Morricone, un artista “geniale” che ha dato lustro all’Italia – parole di Mattarella – è stato l’autore delle colonne sonore più belle del cinema italiano e internazionale, musica immortale che ha fatto sognare, ed ha vinto due Oscar (uno alla carriera): da ‘Per un pugno di dollari’ a ‘Mission’, da ‘Il buono, il brutto, il cattivo’ a ‘C’era una volta in America’ a ‘Nuovo cinema Paradiso’. E tante altre, oltre cinquecento. I funerali, come detto, si terranno in forma privata “nel rispetto del sentimento di umiltà che ha sempre ispirato gli atti della sua esistenza”.: è quanto spiega la famiglia del premio Oscar attraverso l’amico e legale Giorgio Assumma. Morricone, si legge nella nota, si è spento “all’alba del 6 luglio in Roma con il conforto della fede”. Assumma aggiunge che il maestro “ha conservato sino all’ultimo piena lucidità e grande dignità”. Qualche giorno fa il maestro si era rotto il femore.
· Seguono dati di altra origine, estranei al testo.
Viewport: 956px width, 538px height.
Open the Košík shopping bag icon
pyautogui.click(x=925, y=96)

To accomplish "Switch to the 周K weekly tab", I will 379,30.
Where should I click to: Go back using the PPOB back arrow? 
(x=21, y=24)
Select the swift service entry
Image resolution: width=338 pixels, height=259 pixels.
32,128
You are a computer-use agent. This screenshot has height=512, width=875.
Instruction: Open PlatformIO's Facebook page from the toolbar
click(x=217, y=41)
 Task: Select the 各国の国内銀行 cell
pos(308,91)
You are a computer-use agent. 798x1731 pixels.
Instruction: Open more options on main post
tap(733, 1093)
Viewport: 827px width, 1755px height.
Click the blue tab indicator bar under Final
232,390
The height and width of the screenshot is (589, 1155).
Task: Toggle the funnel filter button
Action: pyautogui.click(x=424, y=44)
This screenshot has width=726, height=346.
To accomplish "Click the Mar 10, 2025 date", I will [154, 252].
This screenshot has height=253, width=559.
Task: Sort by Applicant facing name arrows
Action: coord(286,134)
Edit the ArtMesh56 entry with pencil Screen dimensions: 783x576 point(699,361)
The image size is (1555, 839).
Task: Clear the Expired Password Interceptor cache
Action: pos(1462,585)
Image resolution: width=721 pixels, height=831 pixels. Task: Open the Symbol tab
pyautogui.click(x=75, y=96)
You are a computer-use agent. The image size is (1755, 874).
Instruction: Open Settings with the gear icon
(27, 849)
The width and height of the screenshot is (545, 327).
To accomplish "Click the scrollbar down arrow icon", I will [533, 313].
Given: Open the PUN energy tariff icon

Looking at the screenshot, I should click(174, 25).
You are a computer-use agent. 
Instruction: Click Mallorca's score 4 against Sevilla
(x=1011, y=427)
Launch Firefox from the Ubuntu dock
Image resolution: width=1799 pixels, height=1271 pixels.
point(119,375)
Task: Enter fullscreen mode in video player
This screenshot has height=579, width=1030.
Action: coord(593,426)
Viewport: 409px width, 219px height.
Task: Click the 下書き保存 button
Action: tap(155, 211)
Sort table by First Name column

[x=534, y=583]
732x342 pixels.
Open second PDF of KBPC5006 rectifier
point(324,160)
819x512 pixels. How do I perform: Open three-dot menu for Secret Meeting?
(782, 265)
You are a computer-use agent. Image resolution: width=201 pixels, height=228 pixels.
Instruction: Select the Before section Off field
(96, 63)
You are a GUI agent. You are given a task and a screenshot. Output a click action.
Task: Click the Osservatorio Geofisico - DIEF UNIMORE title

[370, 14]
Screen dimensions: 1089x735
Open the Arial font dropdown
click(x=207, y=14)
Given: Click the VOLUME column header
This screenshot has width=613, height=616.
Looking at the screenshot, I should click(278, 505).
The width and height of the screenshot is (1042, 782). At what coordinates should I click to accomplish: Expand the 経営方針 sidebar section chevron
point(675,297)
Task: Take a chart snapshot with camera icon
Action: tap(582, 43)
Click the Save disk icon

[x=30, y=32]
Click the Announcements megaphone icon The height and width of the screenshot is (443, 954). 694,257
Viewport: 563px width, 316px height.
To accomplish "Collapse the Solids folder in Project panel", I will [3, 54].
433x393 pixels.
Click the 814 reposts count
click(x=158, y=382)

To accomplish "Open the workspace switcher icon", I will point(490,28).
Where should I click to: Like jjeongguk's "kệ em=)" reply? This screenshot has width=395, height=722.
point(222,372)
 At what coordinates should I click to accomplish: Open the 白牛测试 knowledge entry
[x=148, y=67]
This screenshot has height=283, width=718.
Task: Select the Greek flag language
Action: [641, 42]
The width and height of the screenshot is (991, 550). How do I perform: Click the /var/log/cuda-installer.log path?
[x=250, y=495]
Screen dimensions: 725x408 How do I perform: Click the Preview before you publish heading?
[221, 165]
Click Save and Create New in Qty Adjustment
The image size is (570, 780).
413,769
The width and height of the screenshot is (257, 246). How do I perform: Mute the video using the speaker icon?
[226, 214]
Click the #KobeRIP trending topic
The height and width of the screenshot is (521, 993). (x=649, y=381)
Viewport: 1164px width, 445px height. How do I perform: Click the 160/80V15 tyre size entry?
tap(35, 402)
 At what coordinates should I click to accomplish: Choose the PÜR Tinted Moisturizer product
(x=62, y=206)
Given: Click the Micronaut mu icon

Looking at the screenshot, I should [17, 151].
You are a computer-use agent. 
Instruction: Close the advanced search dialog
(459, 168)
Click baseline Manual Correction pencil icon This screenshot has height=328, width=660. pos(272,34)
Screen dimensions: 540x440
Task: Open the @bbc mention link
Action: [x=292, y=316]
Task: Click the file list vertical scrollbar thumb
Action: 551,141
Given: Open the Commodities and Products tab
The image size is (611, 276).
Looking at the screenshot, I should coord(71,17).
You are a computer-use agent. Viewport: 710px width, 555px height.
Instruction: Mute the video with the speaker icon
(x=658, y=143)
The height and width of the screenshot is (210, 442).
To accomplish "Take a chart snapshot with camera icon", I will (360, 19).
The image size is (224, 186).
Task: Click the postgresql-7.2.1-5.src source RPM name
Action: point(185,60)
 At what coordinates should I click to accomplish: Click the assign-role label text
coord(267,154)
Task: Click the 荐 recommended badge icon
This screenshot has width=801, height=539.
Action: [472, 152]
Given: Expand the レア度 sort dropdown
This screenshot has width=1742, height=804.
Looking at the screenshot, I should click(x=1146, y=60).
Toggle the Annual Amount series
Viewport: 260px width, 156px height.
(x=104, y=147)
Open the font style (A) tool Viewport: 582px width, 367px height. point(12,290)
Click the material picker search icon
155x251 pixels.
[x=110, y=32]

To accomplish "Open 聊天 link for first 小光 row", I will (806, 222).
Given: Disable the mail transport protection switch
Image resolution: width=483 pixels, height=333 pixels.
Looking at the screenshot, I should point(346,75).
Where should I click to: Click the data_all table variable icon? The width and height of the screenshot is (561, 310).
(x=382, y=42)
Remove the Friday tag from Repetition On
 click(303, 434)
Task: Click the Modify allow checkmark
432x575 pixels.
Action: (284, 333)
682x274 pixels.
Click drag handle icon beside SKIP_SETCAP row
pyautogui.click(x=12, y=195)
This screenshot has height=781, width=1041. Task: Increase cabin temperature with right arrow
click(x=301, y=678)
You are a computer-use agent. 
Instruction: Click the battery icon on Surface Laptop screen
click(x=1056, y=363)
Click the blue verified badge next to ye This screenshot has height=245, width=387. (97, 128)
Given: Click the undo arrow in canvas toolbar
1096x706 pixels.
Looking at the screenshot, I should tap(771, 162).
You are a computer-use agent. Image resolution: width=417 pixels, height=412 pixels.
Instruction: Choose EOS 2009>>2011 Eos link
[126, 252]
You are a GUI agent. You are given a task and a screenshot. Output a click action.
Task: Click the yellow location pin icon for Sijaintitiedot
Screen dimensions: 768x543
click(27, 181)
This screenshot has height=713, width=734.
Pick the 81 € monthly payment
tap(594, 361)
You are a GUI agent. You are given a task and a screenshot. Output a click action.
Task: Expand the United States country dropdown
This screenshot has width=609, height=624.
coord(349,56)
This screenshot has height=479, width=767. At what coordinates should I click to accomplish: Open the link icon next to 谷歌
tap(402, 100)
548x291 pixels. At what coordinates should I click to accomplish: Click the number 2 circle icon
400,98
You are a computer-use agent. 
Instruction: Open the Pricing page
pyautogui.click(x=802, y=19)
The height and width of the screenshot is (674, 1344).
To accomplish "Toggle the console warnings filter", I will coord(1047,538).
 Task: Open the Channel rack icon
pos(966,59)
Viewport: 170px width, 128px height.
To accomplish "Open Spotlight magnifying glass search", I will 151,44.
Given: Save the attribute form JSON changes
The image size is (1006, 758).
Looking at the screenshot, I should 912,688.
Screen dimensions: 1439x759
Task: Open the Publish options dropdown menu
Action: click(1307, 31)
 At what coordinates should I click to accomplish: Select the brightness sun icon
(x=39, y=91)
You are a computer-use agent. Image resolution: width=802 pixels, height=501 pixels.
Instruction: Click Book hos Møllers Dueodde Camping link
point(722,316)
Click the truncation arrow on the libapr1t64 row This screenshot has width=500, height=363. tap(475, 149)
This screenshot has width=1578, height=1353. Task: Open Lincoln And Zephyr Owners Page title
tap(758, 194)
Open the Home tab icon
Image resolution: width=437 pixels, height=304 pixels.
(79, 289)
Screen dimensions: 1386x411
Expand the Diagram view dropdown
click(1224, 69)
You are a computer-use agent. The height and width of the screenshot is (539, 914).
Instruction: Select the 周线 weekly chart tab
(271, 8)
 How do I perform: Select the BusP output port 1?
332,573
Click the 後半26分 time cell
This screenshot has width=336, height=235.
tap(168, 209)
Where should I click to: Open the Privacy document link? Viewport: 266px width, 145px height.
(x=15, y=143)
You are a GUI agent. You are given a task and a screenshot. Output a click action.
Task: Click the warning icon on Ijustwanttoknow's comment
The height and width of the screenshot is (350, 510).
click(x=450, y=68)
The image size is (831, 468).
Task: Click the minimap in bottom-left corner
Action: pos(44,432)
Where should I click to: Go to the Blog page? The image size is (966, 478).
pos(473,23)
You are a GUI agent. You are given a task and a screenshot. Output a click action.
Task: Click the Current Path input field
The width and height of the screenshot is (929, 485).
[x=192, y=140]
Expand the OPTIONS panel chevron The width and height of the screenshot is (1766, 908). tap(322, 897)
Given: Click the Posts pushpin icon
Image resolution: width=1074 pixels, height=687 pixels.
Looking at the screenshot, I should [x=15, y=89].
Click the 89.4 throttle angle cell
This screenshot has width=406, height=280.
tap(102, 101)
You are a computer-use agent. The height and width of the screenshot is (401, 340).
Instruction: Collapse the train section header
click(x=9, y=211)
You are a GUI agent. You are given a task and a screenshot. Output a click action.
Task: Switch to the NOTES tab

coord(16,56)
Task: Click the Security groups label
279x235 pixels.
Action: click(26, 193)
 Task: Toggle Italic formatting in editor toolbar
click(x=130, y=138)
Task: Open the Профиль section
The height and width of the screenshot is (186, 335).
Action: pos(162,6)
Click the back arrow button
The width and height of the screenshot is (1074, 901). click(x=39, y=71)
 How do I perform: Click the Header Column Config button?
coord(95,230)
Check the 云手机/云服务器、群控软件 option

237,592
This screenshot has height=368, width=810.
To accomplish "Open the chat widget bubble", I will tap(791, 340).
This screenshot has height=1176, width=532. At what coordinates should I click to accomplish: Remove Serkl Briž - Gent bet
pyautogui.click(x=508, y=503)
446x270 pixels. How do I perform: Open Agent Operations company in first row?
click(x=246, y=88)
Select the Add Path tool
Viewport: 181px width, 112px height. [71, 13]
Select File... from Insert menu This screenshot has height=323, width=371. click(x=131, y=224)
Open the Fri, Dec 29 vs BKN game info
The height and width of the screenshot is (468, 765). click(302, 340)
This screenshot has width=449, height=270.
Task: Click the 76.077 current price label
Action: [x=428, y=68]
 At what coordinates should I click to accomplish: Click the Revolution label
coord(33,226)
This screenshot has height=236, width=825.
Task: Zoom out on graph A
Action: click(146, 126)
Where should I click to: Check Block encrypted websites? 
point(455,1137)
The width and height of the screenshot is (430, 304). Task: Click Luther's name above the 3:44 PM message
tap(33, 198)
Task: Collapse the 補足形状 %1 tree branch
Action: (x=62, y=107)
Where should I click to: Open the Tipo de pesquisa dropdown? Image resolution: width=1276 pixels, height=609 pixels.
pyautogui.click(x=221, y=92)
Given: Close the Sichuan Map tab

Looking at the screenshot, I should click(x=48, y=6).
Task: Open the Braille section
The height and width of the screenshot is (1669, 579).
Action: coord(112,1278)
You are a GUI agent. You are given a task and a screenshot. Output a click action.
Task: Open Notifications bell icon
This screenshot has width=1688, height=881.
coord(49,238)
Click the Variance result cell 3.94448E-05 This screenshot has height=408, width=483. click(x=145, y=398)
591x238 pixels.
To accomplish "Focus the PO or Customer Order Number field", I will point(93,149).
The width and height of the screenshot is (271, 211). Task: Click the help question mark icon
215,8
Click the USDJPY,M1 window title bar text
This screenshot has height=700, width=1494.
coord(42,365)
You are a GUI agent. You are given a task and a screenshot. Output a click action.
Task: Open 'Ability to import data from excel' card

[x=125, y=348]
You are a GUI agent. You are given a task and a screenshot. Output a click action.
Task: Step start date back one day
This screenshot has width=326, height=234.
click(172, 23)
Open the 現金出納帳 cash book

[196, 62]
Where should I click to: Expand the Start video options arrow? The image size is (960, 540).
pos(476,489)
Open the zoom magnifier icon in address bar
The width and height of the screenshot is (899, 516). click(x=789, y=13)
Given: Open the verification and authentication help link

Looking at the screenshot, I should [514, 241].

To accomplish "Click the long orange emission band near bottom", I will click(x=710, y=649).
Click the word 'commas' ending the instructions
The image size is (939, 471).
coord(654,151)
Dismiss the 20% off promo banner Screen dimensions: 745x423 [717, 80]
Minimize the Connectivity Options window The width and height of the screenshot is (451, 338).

Il Maestro ha salutato l’amata moglie Maria che lo ha accompagnato con dedizione in ogni istante della sua vita umana e professionale e gli e’ stata accanto fino all’estremo respiro. Morricone ha ringraziato i figli e i nipoti per l’amore e la cura che gli hanno donato ed ha dedicato un commosso ricordo al suo pubblico dal cui affettuoso sostegno ha sempre tratto la forza della propria creatività”. La notizia della scomparsa del musicista e compositore è stata la breaking news su diversi siti internazionali. Cordoglio delle massime istituzioni e dei big del mondo del cinema, della musica e dello spettacolo italiano e internazionale. “La scomparsa di Ennio Morricone ci priva di un artista insigne e geniale” ha affermato il Presidente della Repubblica Mattarella. “Musicista insieme raffinato e popolare, ha lasciato un’impronta profonda nella storia musicale del secondo Novecento. Attraverso le sue colonne sonore ha contribuito grandemente a diffondere e rafforzare il prestigio dell’Italia nel mondo”. “Ricorderemo sempre, con infinita riconoscenza, il genio artistico del Maestro Ennio Morricone. Ci ha fatto sognare, emozionare, riflettere, scrivendo note memorabili che rimarranno indelebili nella storia della musica e del cinema” così il presidente del Consiglio Giuseppe Conte.